Short Stories | U of South Carolina P | 1974
Transcription THE PRIMA DONNA175
My tastes did not exactly lead me to institute any such examination.
I was content to see the beauties of the scene afar off. Morning
and evening glimpses satisfied my curiosity; and my old woman with
her long sack, and my sturdy sailor with his imperfect eyesight,
upon both of whom such radical changes took place in the progress
of each diurnal sun, were studies which amply requited all my
curious cacoethes. The morning cries and clamour of the former
aroused me from sluggish slumbers; and her usual period of return
at evening, was equivalent to the tintinabulary summons to my
evening repast—both of these important events happening to occur
usually at the same hour of the day. A little pleasurable excitement,
which was pleasurable, perhaps, only because of the excitement,
served to reconcile me to a neighbourhood, the contemplation of
which, while it failed to stimulate curiosity, did not contribute to the
gratification of any of my usual tastes. I was just sufficiently remote
from the scene I witnessed, to make it visible to me through that
hallowing medium which turns the past into poetry, and elevates
the foreign into dignity and grace.
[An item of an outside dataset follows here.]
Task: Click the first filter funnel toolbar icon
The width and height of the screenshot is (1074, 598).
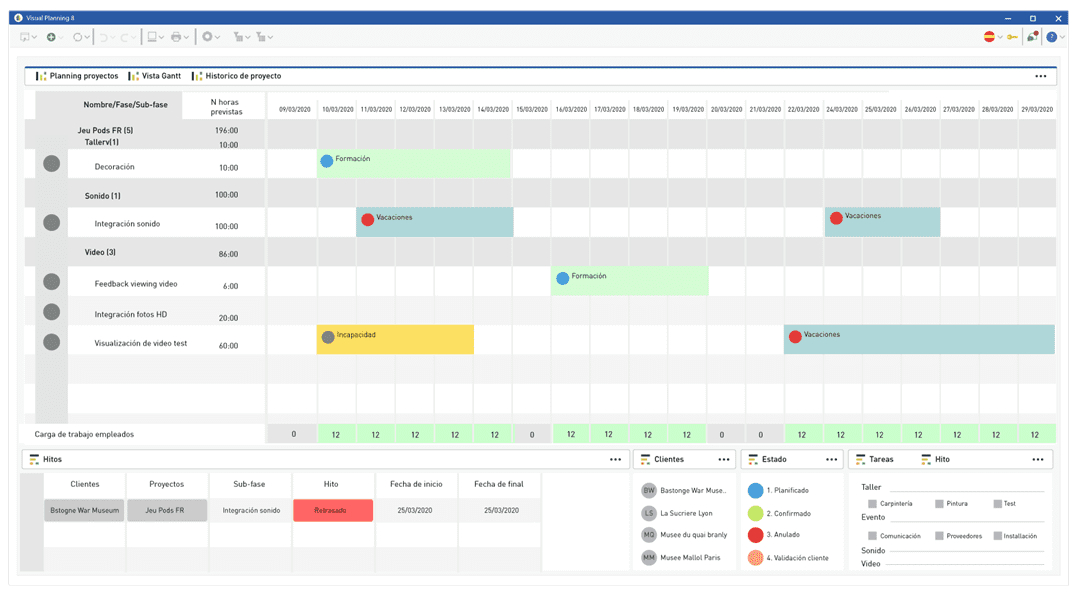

I must confess to a reluctance
to any nearer approximation, which was so strong as to prompt me
to make use of the back door of my lodging house, in the greater
number of cases; and to seek, by a street in the rear, that outlet to
the city, which, otherwise, could only have been marked by almost
actual contact with the suds and sentiment of the `rookery.'

CHAPTER II.
But a few days made a great difference in my mode of thinking
and feeling in regard to some of the persons of my Alsatia. The
cries and clamors of which I have spoken as the familiar sounds
from that neighbourhood, underwent a sweet and singular modifica-
tion. A new and very different voice from the rest, aroused me one
morning from my slumbers, and drew me to my window, with a
sentiment of pleasurable anxiety, which was altogether new to my
experience. Such a voice of so much power so much sweetness
so touching, so energetic, at once so expansive and insinuating, arch
and tremulous—passionate, yet full of the most gentle fear.